Short exercise: Can you recast every line of the records below as a JSON list of strings, one string per line, dropping blank lines and leaving out the pictures?

Raw records:
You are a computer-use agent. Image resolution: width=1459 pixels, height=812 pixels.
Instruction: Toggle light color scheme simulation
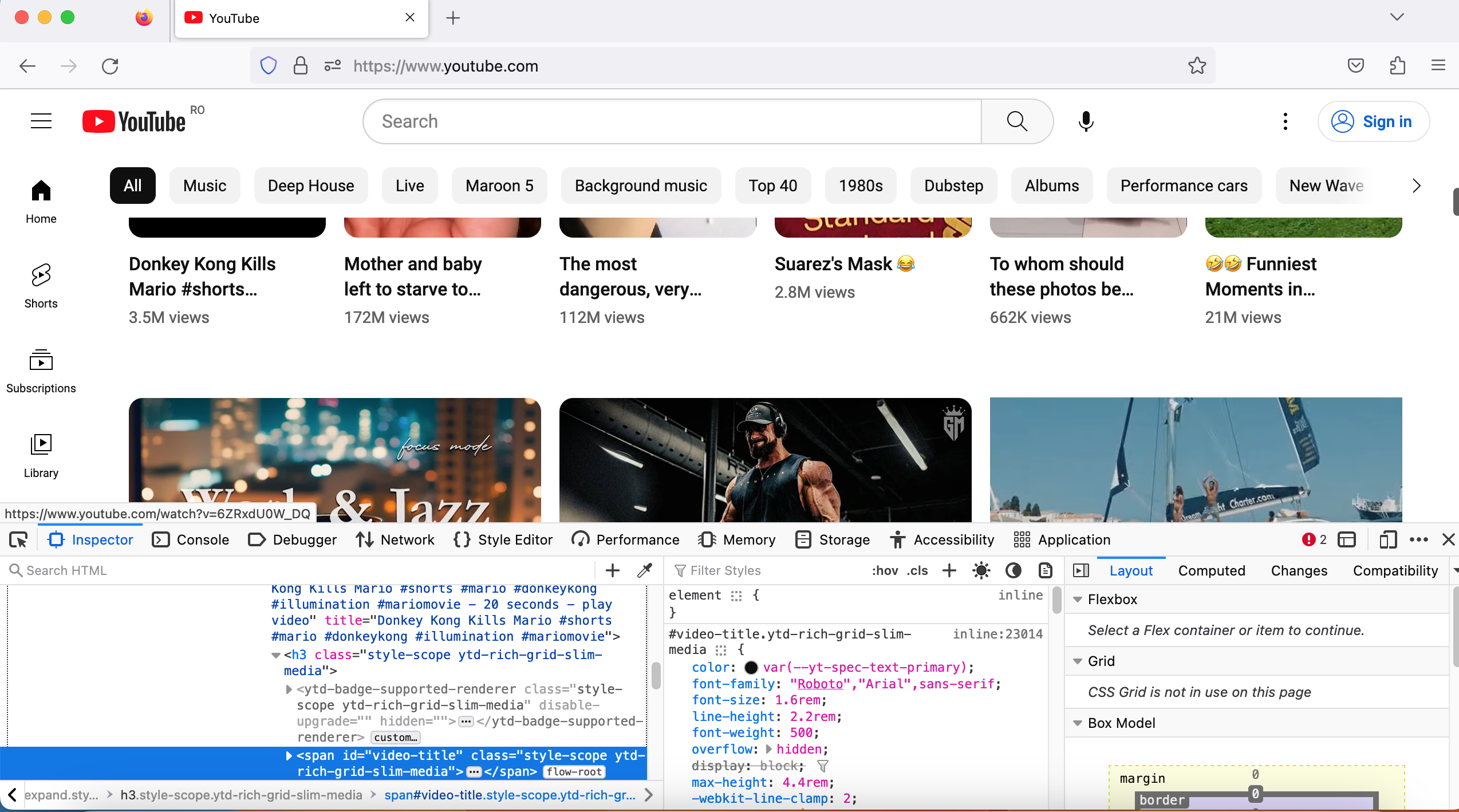[981, 570]
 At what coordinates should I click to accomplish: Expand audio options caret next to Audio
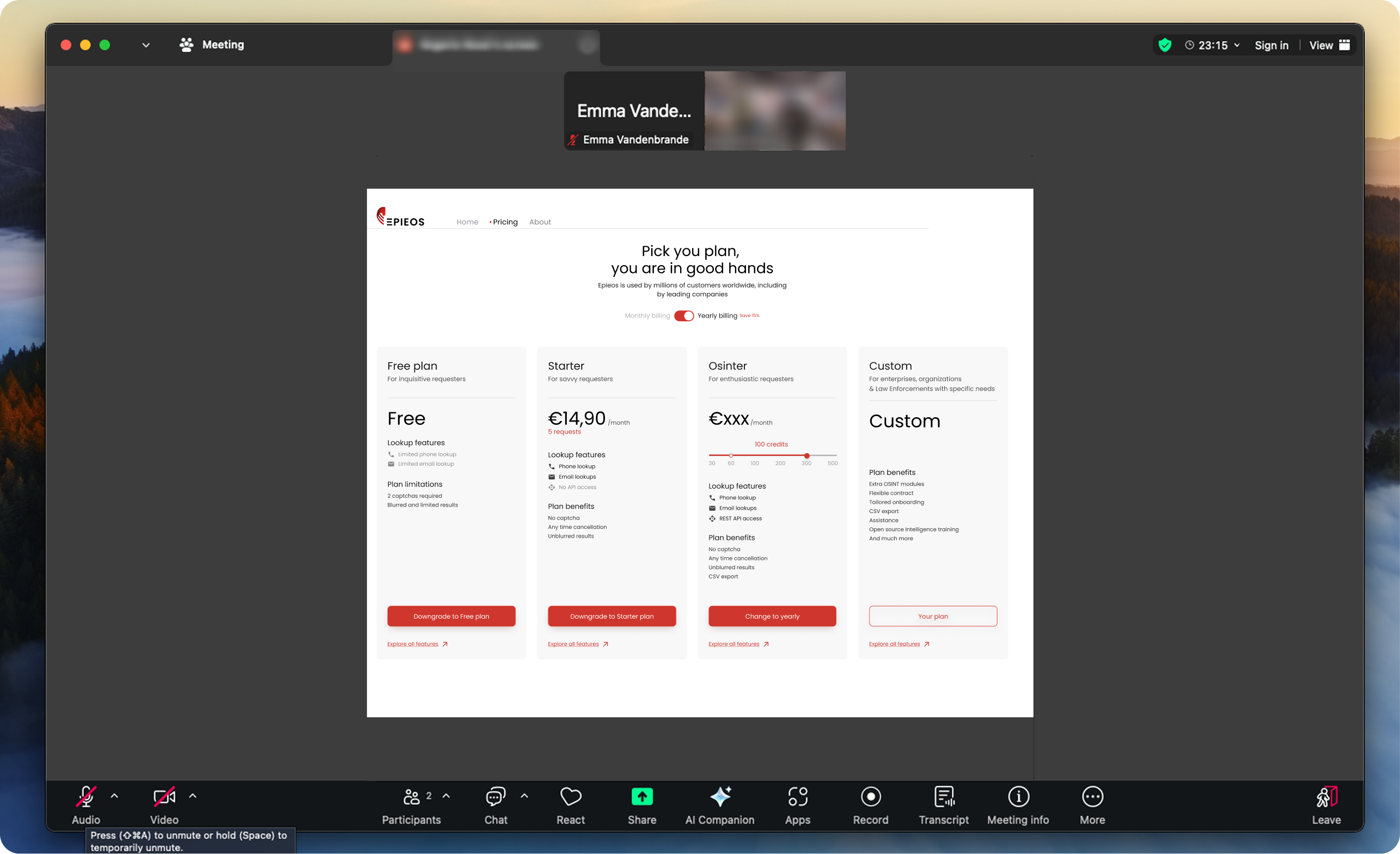[114, 796]
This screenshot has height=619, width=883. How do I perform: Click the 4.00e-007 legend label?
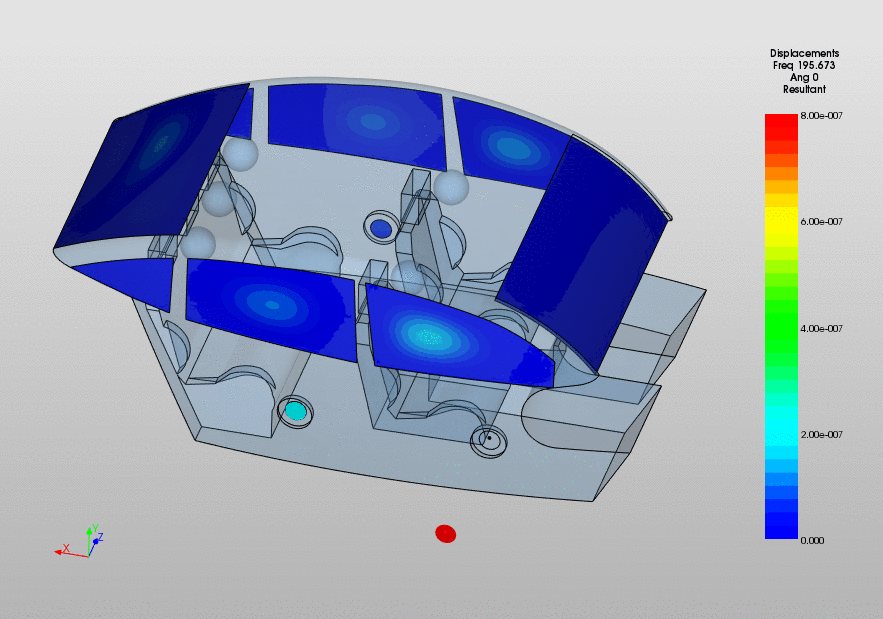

Result:
[
  "You are a computer-use agent. Image resolution: width=1459 pixels, height=812 pixels.",
  "Instruction: Toggle light color scheme simulation",
  "[981, 570]",
  " At what coordinates should I click to accomplish: Expand audio options caret next to Audio",
  "[114, 796]",
  "This screenshot has height=619, width=883. How do I perform: Click the 4.00e-007 legend label?"
]